## ACTIVITY
Please return each record exactly as it stands.

## DATA IN THIS EXERCISE
§

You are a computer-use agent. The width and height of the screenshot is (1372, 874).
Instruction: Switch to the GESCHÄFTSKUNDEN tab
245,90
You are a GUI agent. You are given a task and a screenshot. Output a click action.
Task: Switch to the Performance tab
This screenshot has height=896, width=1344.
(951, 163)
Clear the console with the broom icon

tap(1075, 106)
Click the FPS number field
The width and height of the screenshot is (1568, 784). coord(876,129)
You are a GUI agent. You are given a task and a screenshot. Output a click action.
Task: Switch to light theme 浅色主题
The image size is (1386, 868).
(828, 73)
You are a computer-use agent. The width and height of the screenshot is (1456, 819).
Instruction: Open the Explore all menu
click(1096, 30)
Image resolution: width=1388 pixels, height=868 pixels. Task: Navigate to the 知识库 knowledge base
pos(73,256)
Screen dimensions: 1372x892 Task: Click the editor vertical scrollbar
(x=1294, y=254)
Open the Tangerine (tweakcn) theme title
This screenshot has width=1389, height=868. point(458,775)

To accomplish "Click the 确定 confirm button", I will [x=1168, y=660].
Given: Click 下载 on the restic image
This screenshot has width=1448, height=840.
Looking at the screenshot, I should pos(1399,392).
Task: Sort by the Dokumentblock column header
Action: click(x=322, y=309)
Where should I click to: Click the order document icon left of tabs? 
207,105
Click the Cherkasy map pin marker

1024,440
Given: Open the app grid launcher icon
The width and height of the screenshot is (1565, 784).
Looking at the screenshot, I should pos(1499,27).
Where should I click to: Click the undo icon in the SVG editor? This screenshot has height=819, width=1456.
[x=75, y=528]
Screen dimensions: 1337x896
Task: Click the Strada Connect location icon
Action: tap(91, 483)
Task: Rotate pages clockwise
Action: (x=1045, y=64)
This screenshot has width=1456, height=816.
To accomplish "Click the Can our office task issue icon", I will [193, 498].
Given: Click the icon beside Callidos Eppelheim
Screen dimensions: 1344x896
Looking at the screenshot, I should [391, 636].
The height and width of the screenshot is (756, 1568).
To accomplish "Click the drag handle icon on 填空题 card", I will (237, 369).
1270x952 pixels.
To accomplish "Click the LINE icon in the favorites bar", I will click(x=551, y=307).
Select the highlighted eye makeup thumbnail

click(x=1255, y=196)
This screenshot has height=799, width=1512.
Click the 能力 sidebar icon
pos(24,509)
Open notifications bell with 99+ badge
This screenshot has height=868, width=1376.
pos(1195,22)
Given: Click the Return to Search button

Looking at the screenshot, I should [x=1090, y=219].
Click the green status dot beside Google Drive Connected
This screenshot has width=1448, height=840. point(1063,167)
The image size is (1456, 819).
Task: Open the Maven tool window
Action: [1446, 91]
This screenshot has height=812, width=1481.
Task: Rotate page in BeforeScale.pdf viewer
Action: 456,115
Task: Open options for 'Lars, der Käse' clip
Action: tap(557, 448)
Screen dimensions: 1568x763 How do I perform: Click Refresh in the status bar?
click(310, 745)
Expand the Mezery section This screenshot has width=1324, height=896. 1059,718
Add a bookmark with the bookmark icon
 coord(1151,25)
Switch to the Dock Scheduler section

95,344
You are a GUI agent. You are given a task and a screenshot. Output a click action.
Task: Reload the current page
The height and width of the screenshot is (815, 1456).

§

## RESPONSE
You are a computer-use agent. The width and height of the screenshot is (1372, 874).
Instruction: Switch to the GESCHÄFTSKUNDEN tab
245,90
You are a GUI agent. You are given a task and a screenshot. Output a click action.
Task: Switch to the Performance tab
This screenshot has height=896, width=1344.
(951, 163)
Clear the console with the broom icon

tap(1075, 106)
Click the FPS number field
The width and height of the screenshot is (1568, 784). coord(876,129)
You are a GUI agent. You are given a task and a screenshot. Output a click action.
Task: Switch to light theme 浅色主题
The image size is (1386, 868).
(828, 73)
You are a computer-use agent. The width and height of the screenshot is (1456, 819).
Instruction: Open the Explore all menu
click(1096, 30)
Image resolution: width=1388 pixels, height=868 pixels. Task: Navigate to the 知识库 knowledge base
pos(73,256)
Screen dimensions: 1372x892 Task: Click the editor vertical scrollbar
(x=1294, y=254)
Open the Tangerine (tweakcn) theme title
This screenshot has width=1389, height=868. point(458,775)

To accomplish "Click the 确定 confirm button", I will [x=1168, y=660].
Given: Click 下载 on the restic image
This screenshot has width=1448, height=840.
Looking at the screenshot, I should pos(1399,392).
Task: Sort by the Dokumentblock column header
Action: click(x=322, y=309)
Where should I click to: Click the order document icon left of tabs? 
207,105
Click the Cherkasy map pin marker

1024,440
Given: Open the app grid launcher icon
The width and height of the screenshot is (1565, 784).
Looking at the screenshot, I should pos(1499,27).
Where should I click to: Click the undo icon in the SVG editor? This screenshot has height=819, width=1456.
[x=75, y=528]
Screen dimensions: 1337x896
Task: Click the Strada Connect location icon
Action: tap(91, 483)
Task: Rotate pages clockwise
Action: (x=1045, y=64)
This screenshot has width=1456, height=816.
To accomplish "Click the Can our office task issue icon", I will [193, 498].
Given: Click the icon beside Callidos Eppelheim
Screen dimensions: 1344x896
Looking at the screenshot, I should [391, 636].
The height and width of the screenshot is (756, 1568).
To accomplish "Click the drag handle icon on 填空题 card", I will (237, 369).
1270x952 pixels.
To accomplish "Click the LINE icon in the favorites bar", I will click(x=551, y=307).
Select the highlighted eye makeup thumbnail

click(x=1255, y=196)
This screenshot has height=799, width=1512.
Click the 能力 sidebar icon
pos(24,509)
Open notifications bell with 99+ badge
This screenshot has height=868, width=1376.
pos(1195,22)
Given: Click the Return to Search button

Looking at the screenshot, I should [x=1090, y=219].
Click the green status dot beside Google Drive Connected
This screenshot has width=1448, height=840. point(1063,167)
The image size is (1456, 819).
Task: Open the Maven tool window
Action: [1446, 91]
This screenshot has height=812, width=1481.
Task: Rotate page in BeforeScale.pdf viewer
Action: 456,115
Task: Open options for 'Lars, der Käse' clip
Action: tap(557, 448)
Screen dimensions: 1568x763 How do I perform: Click Refresh in the status bar?
click(310, 745)
Expand the Mezery section This screenshot has width=1324, height=896. 1059,718
Add a bookmark with the bookmark icon
 coord(1151,25)
Switch to the Dock Scheduler section

95,344
You are a GUI agent. You are given a task and a screenshot. Output a click action.
Task: Reload the current page
The height and width of the screenshot is (815, 1456).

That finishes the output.